[AIGC] Evaluation

2024-06-22 PV:

Introduction

AIGC 在各行业得到了广泛的应用，相应的算法改进也层出不穷。本文重点不在于梳理具体的生成式模型，而在于如何对 AIGC 模型效果进行合理、科学的评价。

Methods

Inception Score

Paper: A note on the inception score
This metric is motivated by demonstrating that it prefers models that generate realistic and varied images and is correlated with visual quality. The Inception Score is a metric for automatically evaluating the quality of image generative models. This metric was shown to correlate well with human scoring of the realism of generated images from the CIFAR-10 dataset. The IS uses an Inception v3 Network pre-trained on ImageNet and calculates a statistic of the network’s outputs when applied to generated images.

$$
IS(G)=exp(\mathbb{E}_{x\sim p_g}D_{KL}(p(y|x)||p(y)))
$$

where $x\sim p_g$ indicates that x is an image sampled from $p_g$, $D_{KL}(p||q)$ is the KL-divergence between the distributions $p$ and $q$, $p(y|x)$ is the conditional class distribution, and $p(y) = \int_x p(y|x)p_g(x)$ is the marginal class distribution. The exp in the expression is there to make the values easier to compare, so it will be ignored and we will use $ln(IS(G))$ without loss of generality.

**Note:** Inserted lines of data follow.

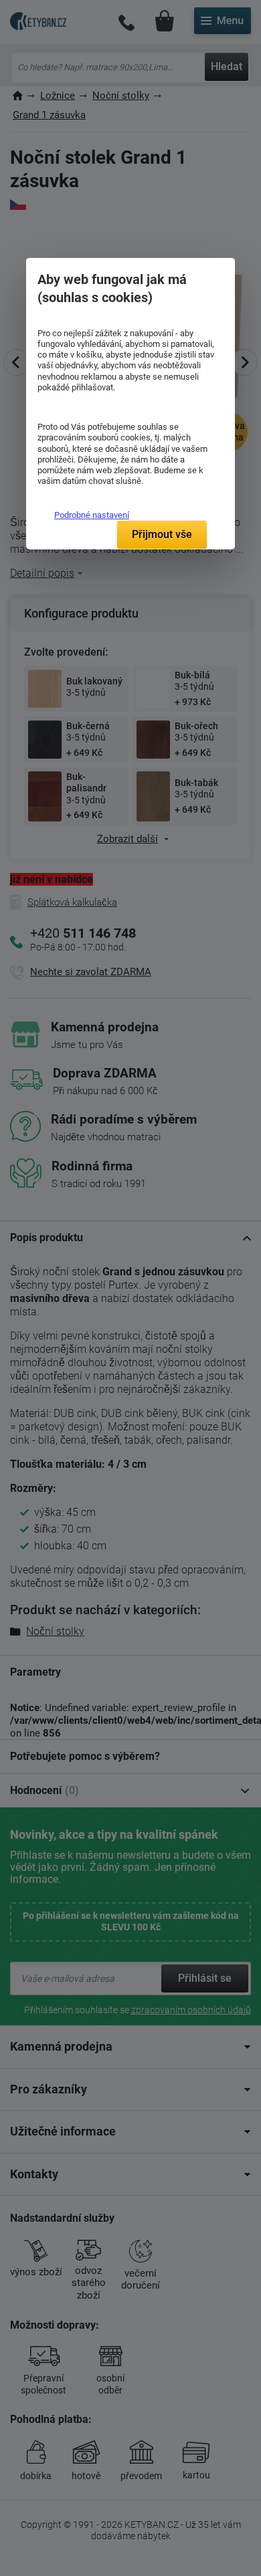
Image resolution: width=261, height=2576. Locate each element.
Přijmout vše (162, 534)
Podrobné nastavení (91, 515)
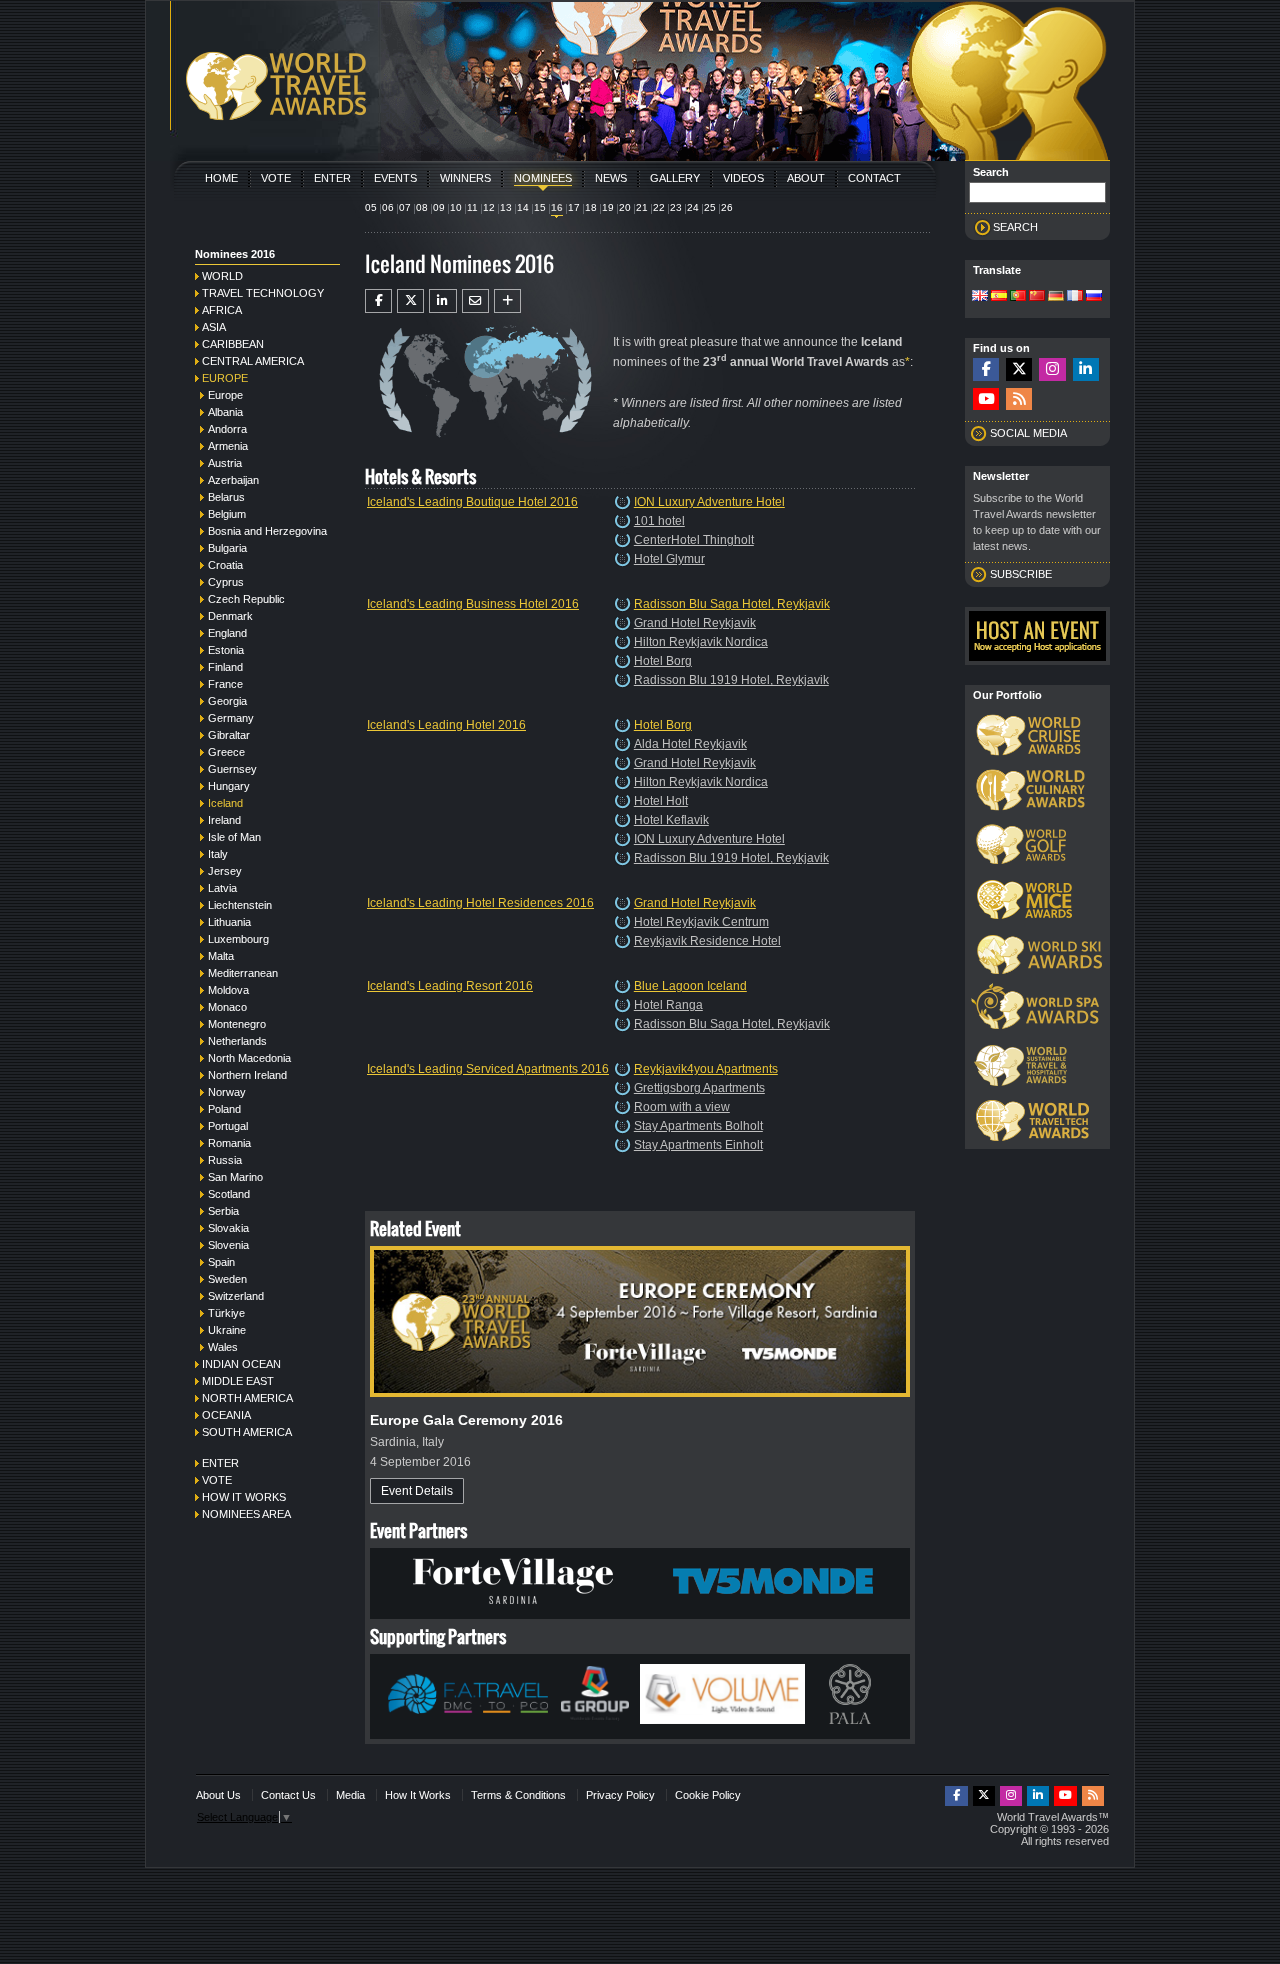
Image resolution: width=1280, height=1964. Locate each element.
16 (557, 207)
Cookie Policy (708, 1795)
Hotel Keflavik (671, 820)
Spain (221, 1262)
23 (676, 207)
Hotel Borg (663, 661)
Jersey (225, 871)
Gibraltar (229, 735)
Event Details (417, 1491)
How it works (244, 1497)
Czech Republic (246, 599)
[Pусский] (1094, 297)
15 (540, 207)
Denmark (230, 616)
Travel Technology (263, 293)
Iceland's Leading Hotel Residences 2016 (480, 903)
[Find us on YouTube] (986, 399)
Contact (874, 178)
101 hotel (659, 521)
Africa (222, 310)
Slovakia (228, 1228)
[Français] (1075, 297)
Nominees (543, 178)
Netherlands (237, 1041)
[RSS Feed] (1019, 399)
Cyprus (226, 582)
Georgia (227, 701)
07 (405, 207)
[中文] (1037, 297)
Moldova (228, 990)
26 (727, 207)
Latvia (222, 888)
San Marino (235, 1177)
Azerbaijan (233, 480)
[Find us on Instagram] (1052, 369)
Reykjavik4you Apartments (706, 1069)
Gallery (675, 178)
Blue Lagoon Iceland (690, 986)
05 (371, 207)
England (227, 633)
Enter (332, 178)
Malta (221, 956)
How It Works (418, 1795)
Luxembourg (238, 939)
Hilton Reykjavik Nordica (701, 642)
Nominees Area (246, 1514)
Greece (226, 752)
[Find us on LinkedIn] (1086, 369)
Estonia (226, 650)
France (225, 684)
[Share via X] (410, 301)
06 (388, 207)
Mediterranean (243, 973)
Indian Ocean (241, 1364)
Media (350, 1795)
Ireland (224, 820)
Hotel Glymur (669, 559)
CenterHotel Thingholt (694, 540)
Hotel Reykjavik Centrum (701, 922)
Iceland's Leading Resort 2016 (450, 986)
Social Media (1028, 433)
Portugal (228, 1126)
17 (574, 207)
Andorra (227, 429)
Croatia (225, 565)
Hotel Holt (661, 801)
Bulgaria (227, 548)
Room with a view (682, 1107)
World (222, 276)
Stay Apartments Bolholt (698, 1126)
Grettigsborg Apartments (699, 1088)
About (806, 178)
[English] (980, 297)
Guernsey (232, 769)
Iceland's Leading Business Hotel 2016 (473, 604)
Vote (276, 178)
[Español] (999, 297)
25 (710, 207)
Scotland (229, 1194)
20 (625, 207)
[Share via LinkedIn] (442, 301)
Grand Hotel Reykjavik (695, 623)
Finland (225, 667)
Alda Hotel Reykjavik (690, 744)
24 (693, 207)
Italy (218, 854)
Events (395, 178)
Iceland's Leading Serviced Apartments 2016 (488, 1069)
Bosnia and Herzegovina (267, 531)
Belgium (227, 514)
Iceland (225, 803)
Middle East (238, 1381)
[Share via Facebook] (378, 301)
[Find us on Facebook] (986, 369)
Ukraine (227, 1330)
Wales (223, 1347)
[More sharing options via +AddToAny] (507, 301)
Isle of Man (234, 837)
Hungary (229, 786)
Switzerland (236, 1296)
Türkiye (226, 1313)
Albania (225, 412)
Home (221, 178)
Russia (225, 1160)
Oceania (226, 1415)
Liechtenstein (240, 905)
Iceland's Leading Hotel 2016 (446, 725)
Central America (253, 361)
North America (247, 1398)
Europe (225, 378)
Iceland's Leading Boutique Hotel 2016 (472, 502)
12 (489, 207)
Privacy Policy (620, 1795)
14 (523, 207)
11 (472, 207)
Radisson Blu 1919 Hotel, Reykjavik (731, 680)
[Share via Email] (475, 301)
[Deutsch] (1056, 297)
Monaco (227, 1007)
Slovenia (228, 1245)
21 (642, 207)
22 (659, 207)
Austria (225, 463)
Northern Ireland (247, 1075)
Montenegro (237, 1024)
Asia (214, 327)
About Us (218, 1795)
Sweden (227, 1279)
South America (247, 1432)
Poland (224, 1109)
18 (591, 207)
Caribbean (233, 344)
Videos (743, 178)
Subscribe (1021, 574)
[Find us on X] (1019, 369)
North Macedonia (249, 1058)
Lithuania (229, 922)
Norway (227, 1092)
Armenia (228, 446)
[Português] (1018, 297)
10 (456, 207)
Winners (465, 178)
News (611, 178)
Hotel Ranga (668, 1005)
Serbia (223, 1211)
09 (439, 207)
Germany (231, 718)
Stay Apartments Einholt (698, 1145)
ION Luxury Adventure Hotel (709, 502)
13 (506, 207)
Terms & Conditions (518, 1795)
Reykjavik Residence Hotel (707, 941)
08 (422, 207)
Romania (229, 1143)
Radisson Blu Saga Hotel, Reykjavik (732, 604)
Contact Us (288, 1795)
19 (608, 207)
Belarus (226, 497)
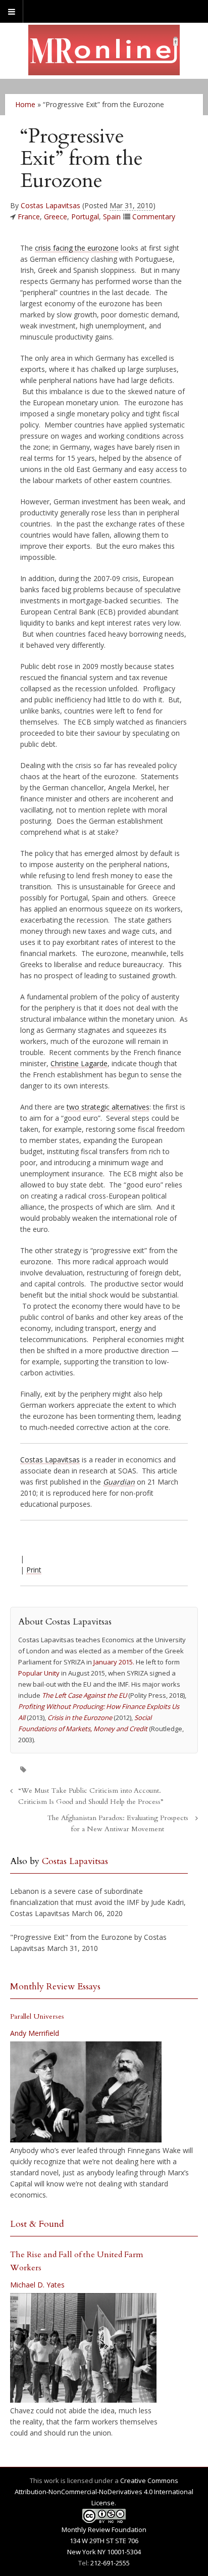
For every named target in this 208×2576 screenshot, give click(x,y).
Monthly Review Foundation (104, 2529)
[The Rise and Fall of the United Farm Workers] (83, 2348)
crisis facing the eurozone (77, 248)
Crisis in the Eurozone (79, 1717)
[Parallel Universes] (86, 2091)
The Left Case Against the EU (84, 1695)
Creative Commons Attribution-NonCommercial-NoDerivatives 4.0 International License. (104, 2491)
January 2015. (113, 1661)
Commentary (153, 216)
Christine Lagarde (79, 1063)
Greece (55, 216)
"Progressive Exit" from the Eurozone (71, 1937)
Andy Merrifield (34, 2033)
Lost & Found (37, 2224)
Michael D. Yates (37, 2284)
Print (33, 1570)
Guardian (119, 1482)
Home (25, 104)
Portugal (85, 216)
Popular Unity (39, 1673)
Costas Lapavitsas (50, 205)
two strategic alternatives (108, 1107)
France (29, 216)
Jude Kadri (167, 1902)
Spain (112, 216)
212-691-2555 (110, 2562)
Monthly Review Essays (55, 1986)
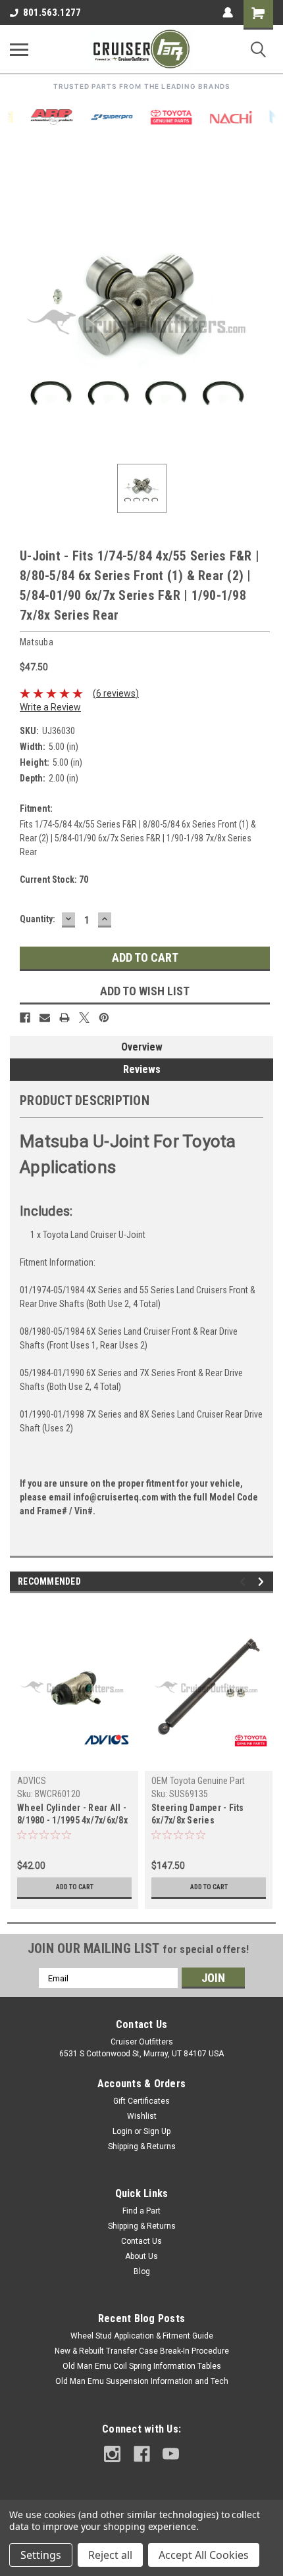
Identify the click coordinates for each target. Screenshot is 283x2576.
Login (122, 2131)
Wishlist (142, 2116)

In the general setting, the problems with the Inception Score fall into two categories:

Suboptimalities of the Inception Score itself
- Inception Score is sensitive to small changes in network weights that do not affect the final classification accuracy of the network
- score calculation and exponentiation
Problems with the popular usage of the Inception Score

Fréchet Inception Distance

Paper: Gans trained by a two time-scale update rule converge to a local nash equilibrium
FID measures the average distance between generated images and reference real images, and thus fails to encompass human preference that is crucial to text-to-image synthesis in evaluation. The author claims that FID captures the similarity of generated images to real ones better than the Inception Score.

CLIPScore

Clipscore: A reference-free evaluation metric for image captioning

We hypothesize that the relationships learned by pretrained vision+language models (e.g., ALIGN (Jia et al., 2021) and CLIP (Radford et al., 2021)) could similarly support reference-free evaluation in the image captioning case. Indeed, they can: we show that a relatively direct application of CLIP to (image, generated caption) pairs results in surprisingly high correlation with human judgments on a suite of standard image description benchmarks (e.g., MSCOCO (Lin et al., 2014)). We call this process CLIPScore (abbreviated to CLIP-S). Beyond direct correlation with human judgments, an information gain analysis reveals that CLIP-S is complementary both to commonly reported metrics (like BLEU-4, SPICE, and CIDEr) and to newly proposed reference-based metrics (e.g., ViLBERTScore-F(Lee et al., 2020)).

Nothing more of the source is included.